Still living in the unknown, dancing on the high-wire of plans and no-plans. At either end of the wire, the stability of Home, to either side, the spaciousness of Home. Somewhere in between there is the condition alternating between “I-can’t-make-plans-because-of-my-uncertain-health,” and “Carry on, regardless.”
I notice out the second floor window, a cable company technician on a ladder glancing in as he fiddles with wires to improve the system. We have all been duly notified that our telephone and Internet service might be interrupted for a few hours while work is being done on the lines for our benefit. An entire city of 3 million people is being rewired. Someone must have made some plans somewhere, dauntless in the face of weather contingencies, labor relations or other potential obstacles.
The cable guy showed up on the scheduled day, just as planned. On the other hand, despite considerable telephone negotiations, the plumber did not.
Life would be chaos if we couldn’t make plans. Where would we be if we weren’t able to pretend that what we intend is actually going to happen? How could a community coordinate itself and all its activities without plans, without this make-believe or act of faith?
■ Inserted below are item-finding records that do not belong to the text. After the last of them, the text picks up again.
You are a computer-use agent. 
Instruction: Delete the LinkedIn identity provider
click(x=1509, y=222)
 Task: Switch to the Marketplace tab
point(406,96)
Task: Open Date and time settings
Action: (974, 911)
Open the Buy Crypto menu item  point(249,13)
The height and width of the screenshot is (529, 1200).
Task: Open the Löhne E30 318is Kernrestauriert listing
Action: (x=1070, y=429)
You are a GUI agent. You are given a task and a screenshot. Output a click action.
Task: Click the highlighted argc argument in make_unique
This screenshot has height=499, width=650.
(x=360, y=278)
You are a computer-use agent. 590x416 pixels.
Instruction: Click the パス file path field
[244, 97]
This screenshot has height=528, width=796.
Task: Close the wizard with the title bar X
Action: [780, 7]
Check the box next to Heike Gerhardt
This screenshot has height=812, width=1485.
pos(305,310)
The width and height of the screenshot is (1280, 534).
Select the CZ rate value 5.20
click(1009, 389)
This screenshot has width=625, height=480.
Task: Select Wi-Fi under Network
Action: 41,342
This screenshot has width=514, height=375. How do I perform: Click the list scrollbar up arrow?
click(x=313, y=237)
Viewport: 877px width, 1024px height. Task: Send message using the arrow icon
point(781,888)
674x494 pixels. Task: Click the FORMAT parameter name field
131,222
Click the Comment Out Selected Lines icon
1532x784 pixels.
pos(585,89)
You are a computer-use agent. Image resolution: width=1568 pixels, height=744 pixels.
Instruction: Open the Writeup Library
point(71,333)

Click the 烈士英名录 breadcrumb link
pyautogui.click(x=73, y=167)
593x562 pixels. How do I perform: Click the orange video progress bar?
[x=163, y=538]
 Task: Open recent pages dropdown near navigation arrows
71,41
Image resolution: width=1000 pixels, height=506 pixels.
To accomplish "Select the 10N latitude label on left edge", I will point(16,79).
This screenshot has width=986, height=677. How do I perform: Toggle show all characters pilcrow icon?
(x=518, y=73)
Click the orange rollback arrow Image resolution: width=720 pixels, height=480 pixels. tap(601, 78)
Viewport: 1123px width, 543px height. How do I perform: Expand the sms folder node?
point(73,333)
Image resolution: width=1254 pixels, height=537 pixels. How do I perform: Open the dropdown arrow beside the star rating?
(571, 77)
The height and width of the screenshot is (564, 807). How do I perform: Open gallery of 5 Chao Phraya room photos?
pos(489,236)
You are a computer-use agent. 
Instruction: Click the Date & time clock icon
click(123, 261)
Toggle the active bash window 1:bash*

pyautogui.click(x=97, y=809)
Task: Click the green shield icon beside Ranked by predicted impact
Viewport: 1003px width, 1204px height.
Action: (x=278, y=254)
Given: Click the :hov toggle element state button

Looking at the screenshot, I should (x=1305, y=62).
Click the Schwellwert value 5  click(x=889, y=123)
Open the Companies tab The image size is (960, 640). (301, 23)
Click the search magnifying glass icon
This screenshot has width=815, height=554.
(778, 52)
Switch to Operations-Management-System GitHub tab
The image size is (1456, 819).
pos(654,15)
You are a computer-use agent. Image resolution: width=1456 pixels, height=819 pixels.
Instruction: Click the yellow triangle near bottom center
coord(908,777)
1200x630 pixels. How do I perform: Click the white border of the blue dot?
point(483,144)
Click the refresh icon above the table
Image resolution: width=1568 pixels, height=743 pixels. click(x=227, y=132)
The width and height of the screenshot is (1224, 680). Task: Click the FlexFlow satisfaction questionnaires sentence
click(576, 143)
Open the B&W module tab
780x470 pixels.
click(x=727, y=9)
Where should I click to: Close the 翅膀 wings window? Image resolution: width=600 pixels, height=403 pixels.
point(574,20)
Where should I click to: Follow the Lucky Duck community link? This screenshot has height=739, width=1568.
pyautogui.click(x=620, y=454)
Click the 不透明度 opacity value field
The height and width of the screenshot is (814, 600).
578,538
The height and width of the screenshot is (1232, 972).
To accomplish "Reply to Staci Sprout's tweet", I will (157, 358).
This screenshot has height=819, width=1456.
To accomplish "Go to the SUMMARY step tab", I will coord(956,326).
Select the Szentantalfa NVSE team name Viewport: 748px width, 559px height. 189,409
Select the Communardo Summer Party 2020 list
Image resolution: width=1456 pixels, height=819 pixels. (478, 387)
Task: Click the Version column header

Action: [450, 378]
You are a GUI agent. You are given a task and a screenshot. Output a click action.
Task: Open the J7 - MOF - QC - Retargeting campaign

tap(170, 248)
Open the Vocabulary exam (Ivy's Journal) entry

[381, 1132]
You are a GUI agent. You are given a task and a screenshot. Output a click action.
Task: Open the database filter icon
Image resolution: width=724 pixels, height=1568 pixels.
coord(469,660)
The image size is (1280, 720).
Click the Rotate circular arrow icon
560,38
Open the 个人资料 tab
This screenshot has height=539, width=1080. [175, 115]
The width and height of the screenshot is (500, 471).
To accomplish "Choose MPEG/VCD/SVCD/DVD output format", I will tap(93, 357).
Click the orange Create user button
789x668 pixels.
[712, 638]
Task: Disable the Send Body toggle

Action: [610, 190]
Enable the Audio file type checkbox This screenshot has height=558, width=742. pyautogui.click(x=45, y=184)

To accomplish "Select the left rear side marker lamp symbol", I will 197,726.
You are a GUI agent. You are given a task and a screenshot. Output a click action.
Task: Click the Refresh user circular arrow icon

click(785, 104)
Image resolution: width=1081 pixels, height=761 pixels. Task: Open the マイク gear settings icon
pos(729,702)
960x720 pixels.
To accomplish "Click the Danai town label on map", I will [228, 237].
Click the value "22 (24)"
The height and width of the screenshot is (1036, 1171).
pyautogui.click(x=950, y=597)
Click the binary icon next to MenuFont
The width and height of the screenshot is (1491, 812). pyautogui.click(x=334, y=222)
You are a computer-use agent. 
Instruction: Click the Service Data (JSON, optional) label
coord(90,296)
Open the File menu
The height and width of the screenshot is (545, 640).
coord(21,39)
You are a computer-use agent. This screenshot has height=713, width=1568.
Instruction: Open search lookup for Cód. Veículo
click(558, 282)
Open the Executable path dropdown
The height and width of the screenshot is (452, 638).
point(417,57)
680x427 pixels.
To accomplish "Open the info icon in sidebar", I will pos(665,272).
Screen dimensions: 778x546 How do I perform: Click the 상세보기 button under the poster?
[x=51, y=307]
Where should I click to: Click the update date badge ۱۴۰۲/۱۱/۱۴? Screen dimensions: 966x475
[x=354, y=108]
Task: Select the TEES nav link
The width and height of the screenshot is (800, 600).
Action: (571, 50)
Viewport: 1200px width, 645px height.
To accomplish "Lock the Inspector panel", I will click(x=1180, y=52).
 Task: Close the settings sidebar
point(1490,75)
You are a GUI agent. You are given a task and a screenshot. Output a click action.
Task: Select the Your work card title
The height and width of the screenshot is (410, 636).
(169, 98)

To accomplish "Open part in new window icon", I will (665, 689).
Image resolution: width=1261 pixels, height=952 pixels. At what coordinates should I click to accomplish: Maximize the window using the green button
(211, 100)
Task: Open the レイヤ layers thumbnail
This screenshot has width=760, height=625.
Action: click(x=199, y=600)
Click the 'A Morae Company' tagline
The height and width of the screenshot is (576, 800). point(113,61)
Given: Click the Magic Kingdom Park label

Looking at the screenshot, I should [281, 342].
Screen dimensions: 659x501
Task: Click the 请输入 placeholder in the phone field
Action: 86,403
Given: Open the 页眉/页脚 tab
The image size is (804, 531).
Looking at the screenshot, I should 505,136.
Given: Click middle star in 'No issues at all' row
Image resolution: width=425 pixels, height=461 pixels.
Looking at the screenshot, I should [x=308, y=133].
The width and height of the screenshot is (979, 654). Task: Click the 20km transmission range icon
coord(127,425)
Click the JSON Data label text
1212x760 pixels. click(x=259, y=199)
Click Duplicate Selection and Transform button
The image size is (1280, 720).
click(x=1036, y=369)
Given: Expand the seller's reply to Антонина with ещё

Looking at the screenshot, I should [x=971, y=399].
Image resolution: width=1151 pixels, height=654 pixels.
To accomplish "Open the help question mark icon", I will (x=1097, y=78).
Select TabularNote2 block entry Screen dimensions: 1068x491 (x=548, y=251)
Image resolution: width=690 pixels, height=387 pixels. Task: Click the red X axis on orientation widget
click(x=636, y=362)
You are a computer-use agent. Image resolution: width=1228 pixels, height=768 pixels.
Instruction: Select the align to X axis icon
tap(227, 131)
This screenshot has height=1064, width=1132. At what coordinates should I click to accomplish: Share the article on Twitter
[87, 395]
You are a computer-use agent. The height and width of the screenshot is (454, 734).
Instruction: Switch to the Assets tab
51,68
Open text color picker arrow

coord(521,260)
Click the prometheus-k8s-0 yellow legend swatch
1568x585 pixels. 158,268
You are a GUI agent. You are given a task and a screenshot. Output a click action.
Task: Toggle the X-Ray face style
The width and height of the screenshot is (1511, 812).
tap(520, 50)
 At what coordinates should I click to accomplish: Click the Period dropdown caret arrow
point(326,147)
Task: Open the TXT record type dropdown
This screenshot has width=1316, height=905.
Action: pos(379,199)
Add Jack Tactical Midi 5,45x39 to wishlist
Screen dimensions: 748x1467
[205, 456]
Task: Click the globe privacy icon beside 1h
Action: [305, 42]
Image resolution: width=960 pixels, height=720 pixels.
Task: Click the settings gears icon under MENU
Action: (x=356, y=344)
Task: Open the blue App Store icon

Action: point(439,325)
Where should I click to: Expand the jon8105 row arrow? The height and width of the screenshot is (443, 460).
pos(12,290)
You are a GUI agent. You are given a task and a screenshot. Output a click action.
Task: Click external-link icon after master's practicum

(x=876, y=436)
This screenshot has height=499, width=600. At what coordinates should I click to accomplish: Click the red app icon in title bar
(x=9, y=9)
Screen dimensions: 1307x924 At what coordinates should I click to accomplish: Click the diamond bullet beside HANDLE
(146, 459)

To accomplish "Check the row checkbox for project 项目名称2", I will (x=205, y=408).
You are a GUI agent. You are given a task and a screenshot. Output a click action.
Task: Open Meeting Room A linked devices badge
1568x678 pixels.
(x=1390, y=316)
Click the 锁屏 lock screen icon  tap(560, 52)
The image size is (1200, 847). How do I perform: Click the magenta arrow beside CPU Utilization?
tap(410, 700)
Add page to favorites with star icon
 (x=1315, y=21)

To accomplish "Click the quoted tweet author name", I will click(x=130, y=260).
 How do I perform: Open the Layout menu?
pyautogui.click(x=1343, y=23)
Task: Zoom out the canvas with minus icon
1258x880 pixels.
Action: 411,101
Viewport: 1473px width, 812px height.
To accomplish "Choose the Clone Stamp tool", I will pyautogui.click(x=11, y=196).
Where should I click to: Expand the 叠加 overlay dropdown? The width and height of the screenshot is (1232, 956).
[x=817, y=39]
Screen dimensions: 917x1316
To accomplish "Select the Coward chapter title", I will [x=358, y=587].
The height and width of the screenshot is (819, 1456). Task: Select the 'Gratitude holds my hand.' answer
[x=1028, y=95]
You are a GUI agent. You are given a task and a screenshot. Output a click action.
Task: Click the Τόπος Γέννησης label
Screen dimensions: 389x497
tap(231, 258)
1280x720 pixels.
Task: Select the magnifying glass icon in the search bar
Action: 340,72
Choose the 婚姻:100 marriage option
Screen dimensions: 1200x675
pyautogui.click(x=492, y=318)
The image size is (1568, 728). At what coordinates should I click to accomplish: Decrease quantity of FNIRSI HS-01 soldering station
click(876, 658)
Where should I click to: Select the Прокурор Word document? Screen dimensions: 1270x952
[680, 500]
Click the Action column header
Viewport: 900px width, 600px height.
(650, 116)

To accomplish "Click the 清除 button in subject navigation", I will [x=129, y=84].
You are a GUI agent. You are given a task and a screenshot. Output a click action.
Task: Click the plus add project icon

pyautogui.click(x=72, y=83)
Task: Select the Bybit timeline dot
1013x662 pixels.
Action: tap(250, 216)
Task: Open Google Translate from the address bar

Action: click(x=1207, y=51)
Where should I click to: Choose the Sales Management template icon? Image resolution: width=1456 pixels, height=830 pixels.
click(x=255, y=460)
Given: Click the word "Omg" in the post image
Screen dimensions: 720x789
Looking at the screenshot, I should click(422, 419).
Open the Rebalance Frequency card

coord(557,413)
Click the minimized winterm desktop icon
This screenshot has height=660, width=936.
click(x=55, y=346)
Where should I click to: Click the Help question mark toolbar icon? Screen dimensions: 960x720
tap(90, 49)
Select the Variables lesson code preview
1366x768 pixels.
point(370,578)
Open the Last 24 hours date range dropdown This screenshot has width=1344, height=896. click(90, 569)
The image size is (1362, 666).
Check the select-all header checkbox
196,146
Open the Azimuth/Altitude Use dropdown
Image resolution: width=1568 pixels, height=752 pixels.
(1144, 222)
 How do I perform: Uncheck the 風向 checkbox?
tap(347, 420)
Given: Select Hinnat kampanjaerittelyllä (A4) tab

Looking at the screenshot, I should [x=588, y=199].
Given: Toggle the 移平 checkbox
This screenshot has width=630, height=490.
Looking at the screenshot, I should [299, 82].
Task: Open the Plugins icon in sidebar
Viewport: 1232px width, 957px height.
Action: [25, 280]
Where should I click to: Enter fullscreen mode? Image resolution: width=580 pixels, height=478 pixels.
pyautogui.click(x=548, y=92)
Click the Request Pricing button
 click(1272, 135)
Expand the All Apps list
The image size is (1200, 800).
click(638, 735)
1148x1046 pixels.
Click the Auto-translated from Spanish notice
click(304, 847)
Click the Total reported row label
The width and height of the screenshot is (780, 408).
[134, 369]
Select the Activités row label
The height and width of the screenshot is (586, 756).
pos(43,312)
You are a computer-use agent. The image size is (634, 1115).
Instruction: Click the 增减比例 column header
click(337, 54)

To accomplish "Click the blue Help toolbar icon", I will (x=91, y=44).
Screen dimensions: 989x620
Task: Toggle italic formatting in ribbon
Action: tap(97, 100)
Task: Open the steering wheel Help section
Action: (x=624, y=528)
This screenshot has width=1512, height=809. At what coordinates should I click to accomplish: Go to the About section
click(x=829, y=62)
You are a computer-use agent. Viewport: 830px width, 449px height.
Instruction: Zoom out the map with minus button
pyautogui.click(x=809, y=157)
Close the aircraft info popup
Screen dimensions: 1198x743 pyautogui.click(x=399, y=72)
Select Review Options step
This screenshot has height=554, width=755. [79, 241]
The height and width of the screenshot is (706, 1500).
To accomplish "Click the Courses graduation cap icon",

How to dance on the tightrope of not-knowing fearlessly yet utterly realistically? It’s not just a question of playing the odds or calculating the probabilities. Those are just dodges to tranquilize the mind.
What we can develop is the capacity to not take our precious plans quite so seriously, or not fret so much when they change. Casteneda’s Don Juan called it “controlled folly”. When we rest in our homeground, the dance of making plans, knowing they are completely ephemeral, becomes easier. And we can appreciate the changing landscape without distress when plans fall through. After all, they are only falling through our homeground, the spaciousness of Being.